As I creep closer to forty, my goal is to become one myself. All of my favorite novels feature a narrator looking back. These characters are a bit weathered from life experience. And with this wisdom, they’ve grasped the full picture.
Having distance from an event can do two things: it can make the picture blurry. Or, if we’re lucky, it can bring clarity and help us connect the dots, providing a new perspective.
When I was twenty-three years old, I wanted to go home. I’d been living in Brooklyn, and I was tired. In New York, I couldn’t quite turn the proverbial key all the way, the lock stuck, and I was unable to make a life for myself.
And so, I told one of my favorite colleagues at the time, I’m just ready to go home.
You’re lucky you have a place like that, she’d responded. I’d love a place where I could return and feel truly at home. Like I belonged. No place like that really exists for me.
I didn’t ask what she meant; I was only twenty-three. It didn’t feel right to pry. But today, if the same conversation took place, I would have asked a few follow-ups.
This little story, me wanting to return home in my twenties, reminds me yet again why I love a nostalgic narrator.

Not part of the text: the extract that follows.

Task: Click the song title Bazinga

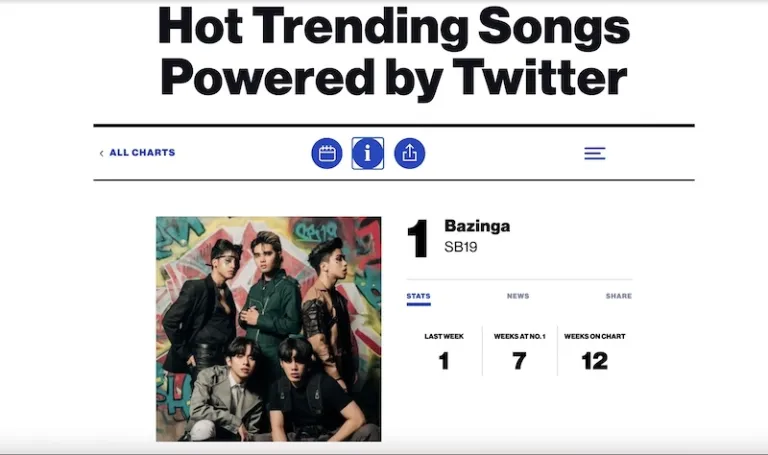Action: coord(477,226)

I have an innate pull and desire to look back. To relive moments from my younger years when I felt a sense of wonder and freedom. But, when we’re out on the city streets dodging bicycle messengers, we don’t know how the story will end! How comforting, though, to start at the end. To experience it all, knowing we will be able to return home.

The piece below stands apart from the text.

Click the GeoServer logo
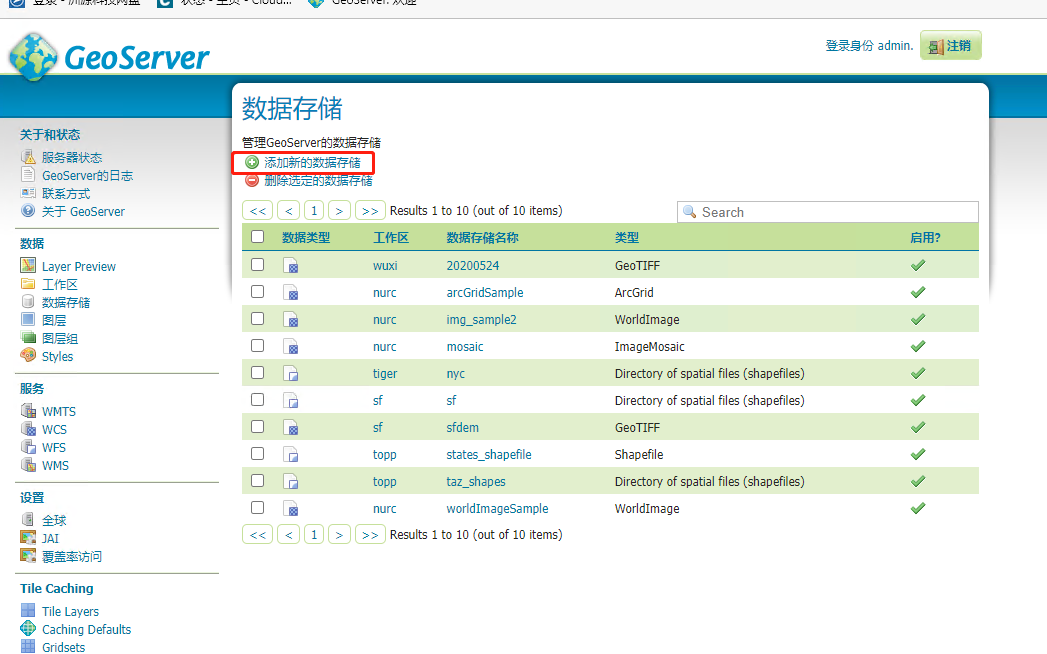click(109, 57)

As a nostalgic person, it’s not shocking that I am drawn to a nostalgic narrator. These character narrators have deeply personal ties to their subject matter and the lived experience to look back and see the shape of it all, as if from the air.
Here are some of my favorites…
The Last Summer on State Street by Toya Wolfe. This one is just a completely underrated Chicago story, written by a woman who grew up in the now-demolished Robert Taylor Homes on Chicago’s South Side. It explores friendship between three young girls on the precipice of innocence lost.

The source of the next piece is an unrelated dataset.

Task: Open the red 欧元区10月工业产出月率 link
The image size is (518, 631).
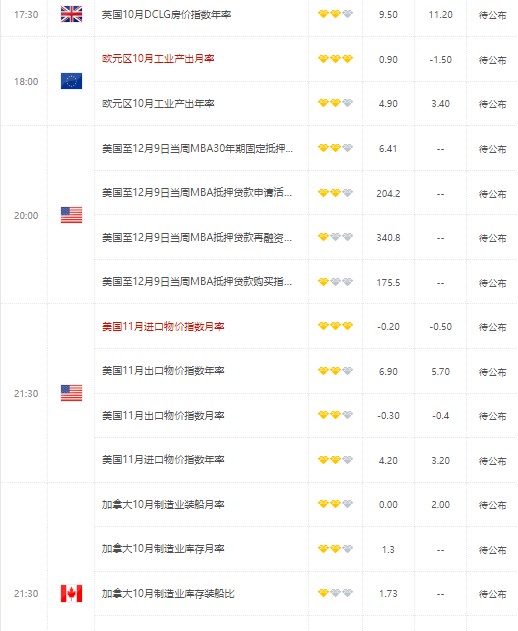Action: tap(158, 59)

The Rachel Incident by Caroline O’Donoghue, which don’t judge me, I guess was nominated for something called the TicTok book award… who knew?? But anyway, it’s about a really high-drama friendship between two twenty-somethings, with a Cork, Ireland setting. (Have I mentioned my obsession with Irish literature and films?)
Notes on Your Sudden Disappearance by Alison Espach. I almost forgot about this one, but then I saw it on my mom’s bookshelf. After the death of her sister, this narrator struggles through grief to figure out how to survive.
And last, but not least, (hint-hint this one is my favorite) Writers & Lovers by my all time favorite author, Lily King. This book will break you down and build you back up in all the most beautiful ways. How does she do it, folks?
Each of these novels contains a first person narrator (the narrator is a character in the story), who is looking back on their life. And we, as readers, are comforted to know they’ve made it past whatever curveballs life has thrown—they’re speaking from the other side. And look, there is even a book to prove it.
As I’ve mentioned, I started writing a “book” of my own.
I read it over recently and hated it so much that I slammed my laptop closed and decided to quit writing forever, again. BUT THEN, I took a deep dive into my psyche, asking the tough questions like, why do you hate this story so much? And I realized, partially my problem was I writing in third person. Why would I, a person who adores a first person narrator, not at least attempt to write something with a nostalgic narrator of my own?
Well friends, with that, I’ve started the process of rewriting and retelling. So I guess, what I’m trying to say is that my baby-book will live to see another day.